## PROBLEM DETAILS
Every line in the records below between the one holding "Viewport: 1164px width, 543px height." and the one holding "Viewport: 350px width, 213px height.", inclusive, is to be set down exactly; all other lines are to be left out.
★ ★ ★ ★ ★ ★ ★
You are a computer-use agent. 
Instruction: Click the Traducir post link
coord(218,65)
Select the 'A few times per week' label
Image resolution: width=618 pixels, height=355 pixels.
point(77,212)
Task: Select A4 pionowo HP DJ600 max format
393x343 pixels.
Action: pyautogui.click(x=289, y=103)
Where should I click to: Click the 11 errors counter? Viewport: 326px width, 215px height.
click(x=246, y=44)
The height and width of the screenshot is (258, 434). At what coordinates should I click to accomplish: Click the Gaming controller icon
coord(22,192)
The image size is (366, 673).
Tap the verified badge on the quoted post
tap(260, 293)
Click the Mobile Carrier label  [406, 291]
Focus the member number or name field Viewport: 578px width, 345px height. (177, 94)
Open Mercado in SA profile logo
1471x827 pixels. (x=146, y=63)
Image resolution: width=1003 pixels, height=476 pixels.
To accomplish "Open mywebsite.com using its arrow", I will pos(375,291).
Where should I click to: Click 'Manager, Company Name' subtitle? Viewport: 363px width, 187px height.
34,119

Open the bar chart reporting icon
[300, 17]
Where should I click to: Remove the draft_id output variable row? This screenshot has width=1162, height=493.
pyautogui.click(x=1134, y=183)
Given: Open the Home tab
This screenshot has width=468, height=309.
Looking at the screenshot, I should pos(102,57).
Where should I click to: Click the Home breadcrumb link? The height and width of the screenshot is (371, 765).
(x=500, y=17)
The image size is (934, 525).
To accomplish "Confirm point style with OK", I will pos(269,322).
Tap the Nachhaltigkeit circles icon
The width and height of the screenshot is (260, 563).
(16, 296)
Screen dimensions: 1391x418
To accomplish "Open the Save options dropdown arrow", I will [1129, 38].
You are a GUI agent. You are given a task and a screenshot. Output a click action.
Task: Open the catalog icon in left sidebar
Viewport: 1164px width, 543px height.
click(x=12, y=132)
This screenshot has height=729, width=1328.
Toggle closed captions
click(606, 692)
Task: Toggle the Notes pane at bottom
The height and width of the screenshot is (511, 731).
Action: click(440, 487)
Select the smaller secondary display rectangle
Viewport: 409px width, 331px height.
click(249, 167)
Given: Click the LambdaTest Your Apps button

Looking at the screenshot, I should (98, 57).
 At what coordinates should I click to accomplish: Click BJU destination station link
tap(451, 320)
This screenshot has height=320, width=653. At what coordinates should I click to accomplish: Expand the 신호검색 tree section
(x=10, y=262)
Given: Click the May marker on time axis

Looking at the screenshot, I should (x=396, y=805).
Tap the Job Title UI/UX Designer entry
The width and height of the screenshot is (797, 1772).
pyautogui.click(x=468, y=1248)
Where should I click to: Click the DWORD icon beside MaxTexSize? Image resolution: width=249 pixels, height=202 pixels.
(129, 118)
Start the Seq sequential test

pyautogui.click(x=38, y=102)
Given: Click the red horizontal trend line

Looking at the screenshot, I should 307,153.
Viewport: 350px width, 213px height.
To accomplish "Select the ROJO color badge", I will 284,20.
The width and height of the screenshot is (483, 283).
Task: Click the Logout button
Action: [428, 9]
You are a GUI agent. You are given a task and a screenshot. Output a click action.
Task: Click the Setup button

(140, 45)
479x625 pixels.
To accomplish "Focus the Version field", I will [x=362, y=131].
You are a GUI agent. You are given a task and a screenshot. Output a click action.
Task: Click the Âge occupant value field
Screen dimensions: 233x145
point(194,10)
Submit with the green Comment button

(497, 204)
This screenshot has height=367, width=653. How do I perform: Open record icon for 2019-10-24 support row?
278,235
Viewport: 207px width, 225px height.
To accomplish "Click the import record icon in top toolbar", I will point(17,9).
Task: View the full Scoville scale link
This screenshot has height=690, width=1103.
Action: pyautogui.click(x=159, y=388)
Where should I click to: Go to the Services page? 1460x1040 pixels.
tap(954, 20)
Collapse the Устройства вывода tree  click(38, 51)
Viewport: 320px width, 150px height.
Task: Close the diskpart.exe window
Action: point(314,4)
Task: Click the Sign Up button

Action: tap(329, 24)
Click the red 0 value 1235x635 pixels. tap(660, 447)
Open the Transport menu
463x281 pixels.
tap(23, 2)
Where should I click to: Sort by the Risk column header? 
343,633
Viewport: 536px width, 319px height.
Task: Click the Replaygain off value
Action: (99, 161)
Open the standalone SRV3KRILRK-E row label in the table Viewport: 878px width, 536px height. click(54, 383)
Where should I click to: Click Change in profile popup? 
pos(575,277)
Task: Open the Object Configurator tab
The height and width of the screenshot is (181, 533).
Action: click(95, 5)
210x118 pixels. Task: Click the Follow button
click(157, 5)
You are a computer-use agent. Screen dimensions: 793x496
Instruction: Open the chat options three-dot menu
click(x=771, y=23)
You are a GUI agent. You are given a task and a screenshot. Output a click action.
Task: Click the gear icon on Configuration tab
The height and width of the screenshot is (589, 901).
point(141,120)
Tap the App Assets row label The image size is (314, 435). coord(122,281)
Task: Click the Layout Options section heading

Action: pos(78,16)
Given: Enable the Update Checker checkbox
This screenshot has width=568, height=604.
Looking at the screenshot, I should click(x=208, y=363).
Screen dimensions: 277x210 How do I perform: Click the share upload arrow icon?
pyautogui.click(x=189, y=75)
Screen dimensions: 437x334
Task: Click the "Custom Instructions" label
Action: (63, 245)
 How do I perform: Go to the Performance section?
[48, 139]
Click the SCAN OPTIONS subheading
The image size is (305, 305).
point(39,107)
★ ★ ★ ★ ★ ★ ★
## SOLUTION TO THIS EXERCISE
Viewport: 1164px width, 543px height.
click(x=12, y=132)
This screenshot has height=729, width=1328.
Toggle closed captions
click(606, 692)
Task: Toggle the Notes pane at bottom
The height and width of the screenshot is (511, 731).
Action: click(440, 487)
Select the smaller secondary display rectangle
Viewport: 409px width, 331px height.
click(249, 167)
Given: Click the LambdaTest Your Apps button

Looking at the screenshot, I should (98, 57).
 At what coordinates should I click to accomplish: Click BJU destination station link
tap(451, 320)
This screenshot has height=320, width=653. At what coordinates should I click to accomplish: Expand the 신호검색 tree section
(x=10, y=262)
Given: Click the May marker on time axis

Looking at the screenshot, I should (x=396, y=805).
Tap the Job Title UI/UX Designer entry
The width and height of the screenshot is (797, 1772).
pyautogui.click(x=468, y=1248)
Where should I click to: Click the DWORD icon beside MaxTexSize? Image resolution: width=249 pixels, height=202 pixels.
(129, 118)
Start the Seq sequential test

pyautogui.click(x=38, y=102)
Given: Click the red horizontal trend line

Looking at the screenshot, I should 307,153.
Viewport: 350px width, 213px height.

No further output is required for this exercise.